TASK TO COMPLETE →
Where the records below have a line with "agent", that line is to be copied.

[Stored items]
=== Begin Enclosure ===

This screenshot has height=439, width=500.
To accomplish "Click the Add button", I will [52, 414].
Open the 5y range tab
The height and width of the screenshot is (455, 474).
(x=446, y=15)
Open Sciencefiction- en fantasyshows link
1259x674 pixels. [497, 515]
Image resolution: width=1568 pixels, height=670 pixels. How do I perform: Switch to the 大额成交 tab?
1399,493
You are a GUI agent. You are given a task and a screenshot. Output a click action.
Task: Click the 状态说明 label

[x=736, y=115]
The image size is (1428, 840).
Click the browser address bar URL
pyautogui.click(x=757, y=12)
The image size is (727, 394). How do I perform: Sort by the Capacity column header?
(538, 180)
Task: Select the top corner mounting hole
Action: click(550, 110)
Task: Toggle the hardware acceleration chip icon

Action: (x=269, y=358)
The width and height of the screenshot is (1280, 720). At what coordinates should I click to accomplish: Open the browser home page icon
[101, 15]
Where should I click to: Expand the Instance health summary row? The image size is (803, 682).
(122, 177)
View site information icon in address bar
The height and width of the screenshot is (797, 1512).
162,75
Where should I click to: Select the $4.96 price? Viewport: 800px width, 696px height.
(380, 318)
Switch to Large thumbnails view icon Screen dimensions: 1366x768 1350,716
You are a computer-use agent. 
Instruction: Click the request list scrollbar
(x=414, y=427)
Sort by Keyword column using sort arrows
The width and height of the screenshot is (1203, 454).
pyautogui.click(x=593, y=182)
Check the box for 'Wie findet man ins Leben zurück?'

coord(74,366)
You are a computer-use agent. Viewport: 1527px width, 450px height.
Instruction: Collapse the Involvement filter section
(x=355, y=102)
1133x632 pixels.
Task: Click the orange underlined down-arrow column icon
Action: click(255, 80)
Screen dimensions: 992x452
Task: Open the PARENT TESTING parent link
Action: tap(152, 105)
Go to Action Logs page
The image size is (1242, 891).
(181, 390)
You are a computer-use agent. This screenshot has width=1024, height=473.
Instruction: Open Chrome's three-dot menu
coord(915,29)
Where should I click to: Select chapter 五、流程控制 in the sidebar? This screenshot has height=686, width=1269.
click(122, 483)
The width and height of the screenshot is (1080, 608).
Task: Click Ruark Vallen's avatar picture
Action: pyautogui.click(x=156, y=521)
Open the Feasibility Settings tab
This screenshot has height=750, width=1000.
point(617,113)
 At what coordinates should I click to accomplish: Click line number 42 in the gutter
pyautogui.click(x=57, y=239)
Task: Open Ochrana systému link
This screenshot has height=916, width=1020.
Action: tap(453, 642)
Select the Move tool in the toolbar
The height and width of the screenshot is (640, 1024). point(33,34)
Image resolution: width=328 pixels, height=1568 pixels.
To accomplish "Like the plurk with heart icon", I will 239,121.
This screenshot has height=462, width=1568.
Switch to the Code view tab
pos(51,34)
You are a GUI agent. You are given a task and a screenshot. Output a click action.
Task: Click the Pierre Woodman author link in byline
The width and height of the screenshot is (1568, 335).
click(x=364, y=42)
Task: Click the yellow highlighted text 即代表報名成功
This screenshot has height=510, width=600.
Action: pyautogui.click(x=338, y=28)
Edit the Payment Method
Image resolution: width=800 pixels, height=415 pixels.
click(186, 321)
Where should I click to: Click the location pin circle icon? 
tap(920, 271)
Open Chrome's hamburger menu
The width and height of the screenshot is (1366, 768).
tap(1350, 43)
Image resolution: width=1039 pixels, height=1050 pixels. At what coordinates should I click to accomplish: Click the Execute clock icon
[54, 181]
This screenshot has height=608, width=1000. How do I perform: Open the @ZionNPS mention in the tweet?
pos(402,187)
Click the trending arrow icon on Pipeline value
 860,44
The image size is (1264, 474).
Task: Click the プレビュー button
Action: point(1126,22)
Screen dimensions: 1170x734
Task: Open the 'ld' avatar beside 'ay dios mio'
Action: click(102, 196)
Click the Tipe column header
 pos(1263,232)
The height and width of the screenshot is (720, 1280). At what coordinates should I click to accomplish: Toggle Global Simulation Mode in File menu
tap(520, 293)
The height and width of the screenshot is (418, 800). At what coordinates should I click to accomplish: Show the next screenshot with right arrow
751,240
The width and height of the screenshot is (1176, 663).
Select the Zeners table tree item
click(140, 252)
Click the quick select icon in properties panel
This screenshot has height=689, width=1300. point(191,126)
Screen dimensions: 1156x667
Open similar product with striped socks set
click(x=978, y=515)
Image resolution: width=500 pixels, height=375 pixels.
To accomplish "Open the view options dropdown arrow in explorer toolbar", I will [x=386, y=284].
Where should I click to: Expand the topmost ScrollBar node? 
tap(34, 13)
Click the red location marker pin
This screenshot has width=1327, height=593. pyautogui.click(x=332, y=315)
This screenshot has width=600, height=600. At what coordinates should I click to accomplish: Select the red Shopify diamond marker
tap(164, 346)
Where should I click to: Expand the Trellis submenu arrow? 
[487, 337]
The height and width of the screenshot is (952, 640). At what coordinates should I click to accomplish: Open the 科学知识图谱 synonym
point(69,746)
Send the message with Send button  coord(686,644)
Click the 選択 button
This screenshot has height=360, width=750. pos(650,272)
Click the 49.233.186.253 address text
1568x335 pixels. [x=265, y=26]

=== End Enclosure ===

ANSWER FOR THIS EXERCISE →
You are a GUI agent. You are given a task and a screenshot. Output a click action.
You are a computer-use agent. 
You are a computer-use agent. Viewport: 1527px width, 450px height.
You are a computer-use agent. This screenshot has width=1024, height=473.
You are a GUI agent. You are given a task and a screenshot. Output a click action.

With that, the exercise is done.